On Tue, 2 Apr 2002 [EMAIL PROTECTED] wrote:
> Date: Tue, 2 Apr 2002 14:33:14 -0600
> From: [EMAIL PROTECTED]
> Reply-To: Struts Developers List <[EMAIL PROTECTED]>
> To: [EMAIL PROTECTED]
> Subject: RE: Servlet 2.3 filter
>
> Please forgive my ignorance if this is a well-known thing. I went to
> the Struts BOF and I went to the "Filters can replace Servlets in MVC"
> BOF. I see the concept, but I just don't see how filters are "better"
> than servlets for MVC. Is there documentation or discussion about this
> idea somewhere? I first heard of it at JavaOne. Is it "pre-supposed"
> that Struts will someday become filter-based or did I misunderstand
> that? I see how filters are a good frontend to MVC to make sure
> requests don't circumvent your controller, but it doesn't make sense to
> me that a filter would "be" the controller. What are the community's
> thoughts on that?
This is a really interesting question.
I finally had a chance to review the slides from Kevin Jones's session on
Filters (slides for all the sessions are now available in PDF from
http://java.sun.com/javaone -- this was session 1208).
I won't claim that I agree with everything Kevin proposes about using
Filters as a controller in an MVC environment. In particular, I would not
consider the "hard to track which servlet is associated with which JSP
page(s)" issue to be a problem in MVC. Rather, I consider that
separation to be (one of) the whole points of MVC -- making the business
logic and presentation logic as independent of each other as possible.

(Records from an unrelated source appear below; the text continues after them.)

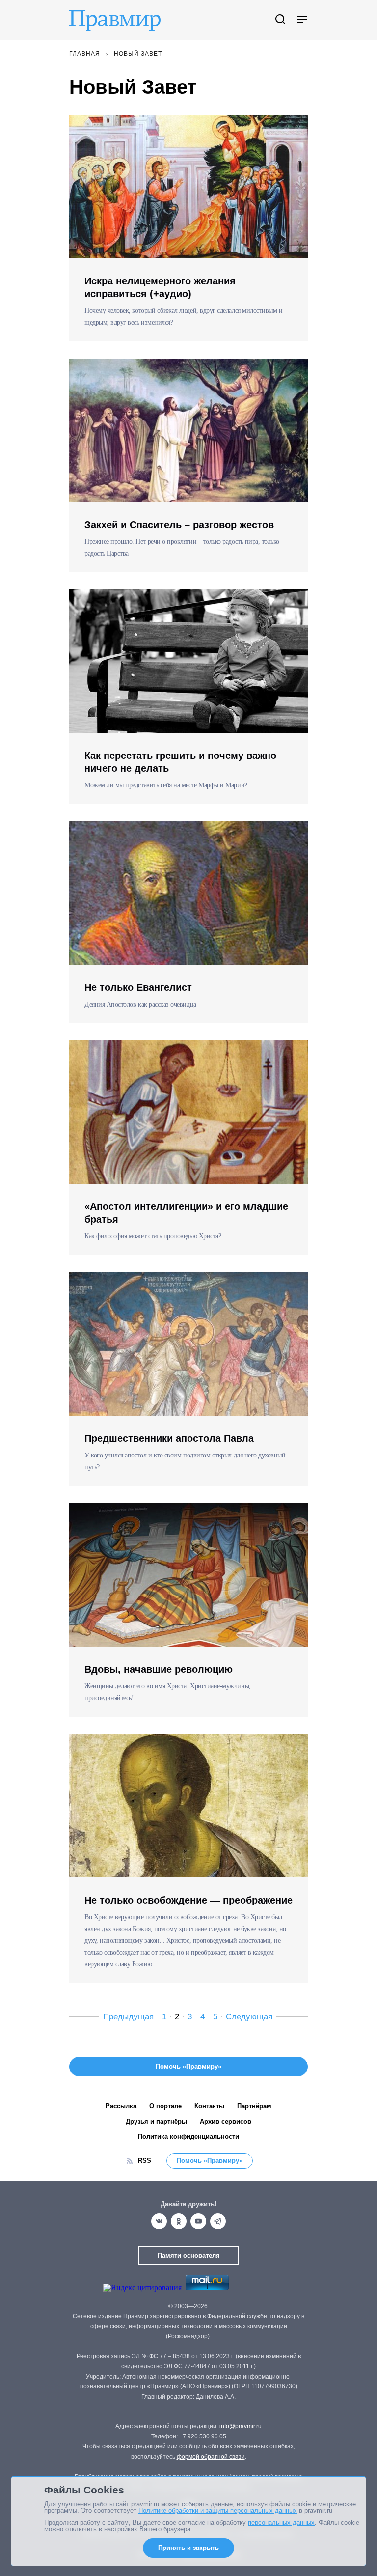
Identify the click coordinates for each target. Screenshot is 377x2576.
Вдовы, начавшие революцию (158, 1669)
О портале (165, 2106)
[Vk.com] (159, 2221)
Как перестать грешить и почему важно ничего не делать (180, 762)
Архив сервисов (225, 2121)
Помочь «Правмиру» (209, 2160)
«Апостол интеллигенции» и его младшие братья (186, 1213)
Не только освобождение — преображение (188, 1900)
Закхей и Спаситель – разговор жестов (179, 524)
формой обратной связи (211, 2456)
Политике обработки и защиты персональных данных (217, 2510)
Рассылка (121, 2106)
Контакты (209, 2106)
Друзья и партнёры (156, 2121)
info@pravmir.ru (240, 2426)
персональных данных (281, 2522)
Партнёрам (254, 2106)
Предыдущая (128, 2016)
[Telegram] (218, 2221)
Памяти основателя (189, 2255)
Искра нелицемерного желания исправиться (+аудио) (160, 287)
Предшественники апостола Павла (169, 1438)
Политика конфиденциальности (188, 2136)
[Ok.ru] (179, 2221)
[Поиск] (280, 20)
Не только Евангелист (138, 987)
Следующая (249, 2016)
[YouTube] (198, 2221)
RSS (144, 2160)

That being said, I can see the following general advantages for using a
Filter as the controller component of Struts:
* UNIVERSALITY - You can actually guarantee that *all* requests really
flow through the controller. Consider the following scenarios in
Struts 1.0 and 1.1:
- In the Struts example app, we want to ensure that the user is always
logged on, and redirect to the login page if not (a very common
requirement in apps that manage their own security). But, in order
to accomplish this guarantee, we've got ugly <app:checkLogon> tags
on all of the pages, because we can't guarantee that the user will
not link directly to a page.
- In the multiple application support of Struts 1.1, there is a current
restriction that all links *must* flow through the controller in order
for the sub-application selection logic to work correctly. We could
get around this by requiring a custom tag on every page again, but
that is clearly not optimal.
Both of these situations can be elegantly handled by mapping a
controller Filter to the "/*" URL pattern, so that it watches every
single request.
* COMPOSABILITY - The current Struts controller logic is very monolithic,
and it is hard to customize exactly what the controller does for you.
If, instead, we viewed the controller as a series of services that can
be included or not (based on application requirements), the application
architect has the option to pay for only the services they need.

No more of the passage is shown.